Exercise brief: Could you copy out every line of the data where the word "Supplements" occurs?

Stored data entries:
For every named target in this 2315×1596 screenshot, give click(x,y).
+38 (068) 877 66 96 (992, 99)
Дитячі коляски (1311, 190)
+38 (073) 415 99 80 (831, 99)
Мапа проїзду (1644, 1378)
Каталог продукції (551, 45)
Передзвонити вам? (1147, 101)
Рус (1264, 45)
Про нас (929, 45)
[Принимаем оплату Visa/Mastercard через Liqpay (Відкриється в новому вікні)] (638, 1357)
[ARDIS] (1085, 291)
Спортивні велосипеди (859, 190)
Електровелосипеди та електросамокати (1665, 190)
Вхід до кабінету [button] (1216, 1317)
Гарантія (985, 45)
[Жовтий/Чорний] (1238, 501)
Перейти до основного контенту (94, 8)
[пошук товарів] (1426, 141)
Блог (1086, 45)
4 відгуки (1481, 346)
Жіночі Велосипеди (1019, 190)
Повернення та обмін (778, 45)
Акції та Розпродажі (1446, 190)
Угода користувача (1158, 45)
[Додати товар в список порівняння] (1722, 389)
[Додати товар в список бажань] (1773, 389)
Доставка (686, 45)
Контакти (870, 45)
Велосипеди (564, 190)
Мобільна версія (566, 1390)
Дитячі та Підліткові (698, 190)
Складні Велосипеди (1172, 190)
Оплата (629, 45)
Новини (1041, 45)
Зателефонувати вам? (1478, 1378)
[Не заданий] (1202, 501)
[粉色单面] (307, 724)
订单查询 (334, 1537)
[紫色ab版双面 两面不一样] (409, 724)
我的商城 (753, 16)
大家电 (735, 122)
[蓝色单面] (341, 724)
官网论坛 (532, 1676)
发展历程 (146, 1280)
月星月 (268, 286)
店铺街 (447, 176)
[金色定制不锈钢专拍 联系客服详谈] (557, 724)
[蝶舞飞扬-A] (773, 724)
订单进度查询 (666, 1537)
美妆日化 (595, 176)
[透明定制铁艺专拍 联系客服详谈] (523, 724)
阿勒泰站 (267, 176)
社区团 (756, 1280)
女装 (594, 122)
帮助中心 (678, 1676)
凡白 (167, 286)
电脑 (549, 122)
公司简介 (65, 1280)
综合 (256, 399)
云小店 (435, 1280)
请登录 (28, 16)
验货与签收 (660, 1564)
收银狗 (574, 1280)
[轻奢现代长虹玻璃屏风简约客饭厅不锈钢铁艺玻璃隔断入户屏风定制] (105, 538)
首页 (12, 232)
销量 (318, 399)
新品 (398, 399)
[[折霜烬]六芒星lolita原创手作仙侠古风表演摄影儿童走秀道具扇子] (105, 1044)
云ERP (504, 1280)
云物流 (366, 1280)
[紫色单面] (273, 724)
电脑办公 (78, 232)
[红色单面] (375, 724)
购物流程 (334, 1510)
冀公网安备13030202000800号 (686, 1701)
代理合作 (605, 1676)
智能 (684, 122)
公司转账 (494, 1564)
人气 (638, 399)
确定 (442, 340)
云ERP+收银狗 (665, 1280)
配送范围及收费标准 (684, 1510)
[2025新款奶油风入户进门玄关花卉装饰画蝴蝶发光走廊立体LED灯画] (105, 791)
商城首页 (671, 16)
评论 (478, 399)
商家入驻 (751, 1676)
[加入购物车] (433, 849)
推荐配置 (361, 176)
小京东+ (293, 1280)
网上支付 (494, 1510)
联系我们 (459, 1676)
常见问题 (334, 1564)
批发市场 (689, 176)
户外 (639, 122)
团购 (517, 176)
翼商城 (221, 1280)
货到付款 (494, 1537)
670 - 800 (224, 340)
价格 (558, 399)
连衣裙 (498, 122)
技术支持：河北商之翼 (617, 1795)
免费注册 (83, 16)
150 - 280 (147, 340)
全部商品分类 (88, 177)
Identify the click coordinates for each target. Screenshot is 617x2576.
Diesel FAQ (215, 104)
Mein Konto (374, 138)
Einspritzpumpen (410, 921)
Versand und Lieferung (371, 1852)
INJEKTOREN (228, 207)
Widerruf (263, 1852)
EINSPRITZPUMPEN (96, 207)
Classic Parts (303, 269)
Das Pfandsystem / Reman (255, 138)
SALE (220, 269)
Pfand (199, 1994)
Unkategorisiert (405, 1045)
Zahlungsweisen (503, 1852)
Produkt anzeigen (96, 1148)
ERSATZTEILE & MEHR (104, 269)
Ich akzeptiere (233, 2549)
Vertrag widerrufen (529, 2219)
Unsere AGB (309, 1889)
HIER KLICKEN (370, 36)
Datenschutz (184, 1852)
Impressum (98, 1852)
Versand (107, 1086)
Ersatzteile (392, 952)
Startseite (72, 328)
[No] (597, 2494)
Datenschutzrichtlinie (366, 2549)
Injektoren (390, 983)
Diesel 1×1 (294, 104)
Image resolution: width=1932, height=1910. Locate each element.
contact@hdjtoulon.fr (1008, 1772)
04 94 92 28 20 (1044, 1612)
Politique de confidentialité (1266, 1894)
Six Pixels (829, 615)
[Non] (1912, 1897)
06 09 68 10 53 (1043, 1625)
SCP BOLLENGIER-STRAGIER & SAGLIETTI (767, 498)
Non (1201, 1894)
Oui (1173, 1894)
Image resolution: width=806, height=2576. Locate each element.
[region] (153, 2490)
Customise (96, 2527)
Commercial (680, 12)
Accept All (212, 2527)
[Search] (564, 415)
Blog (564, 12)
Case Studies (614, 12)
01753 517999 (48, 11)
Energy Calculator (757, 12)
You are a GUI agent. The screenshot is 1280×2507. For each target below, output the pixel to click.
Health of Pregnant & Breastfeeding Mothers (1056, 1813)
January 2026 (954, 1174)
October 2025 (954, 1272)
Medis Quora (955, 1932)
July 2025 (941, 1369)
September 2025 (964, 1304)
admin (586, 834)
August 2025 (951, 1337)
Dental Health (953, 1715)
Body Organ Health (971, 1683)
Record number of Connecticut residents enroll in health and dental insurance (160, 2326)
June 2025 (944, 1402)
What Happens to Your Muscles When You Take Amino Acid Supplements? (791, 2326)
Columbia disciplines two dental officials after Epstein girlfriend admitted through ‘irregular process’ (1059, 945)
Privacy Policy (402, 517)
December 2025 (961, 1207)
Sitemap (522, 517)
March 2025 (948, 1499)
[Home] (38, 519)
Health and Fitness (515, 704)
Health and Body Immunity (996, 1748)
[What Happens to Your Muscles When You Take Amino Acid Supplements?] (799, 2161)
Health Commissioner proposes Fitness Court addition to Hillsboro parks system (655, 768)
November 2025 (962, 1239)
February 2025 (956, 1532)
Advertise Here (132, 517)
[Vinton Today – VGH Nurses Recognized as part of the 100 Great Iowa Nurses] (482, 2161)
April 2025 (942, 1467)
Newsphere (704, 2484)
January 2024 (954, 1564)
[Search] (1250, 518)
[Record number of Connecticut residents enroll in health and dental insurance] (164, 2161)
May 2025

Exercise solution:
What Happens to Your Muscles When You Take Amino Acid Supplements? (791, 2326)
[What Happens to Your Muscles When You Take Amino Acid Supplements?] (799, 2161)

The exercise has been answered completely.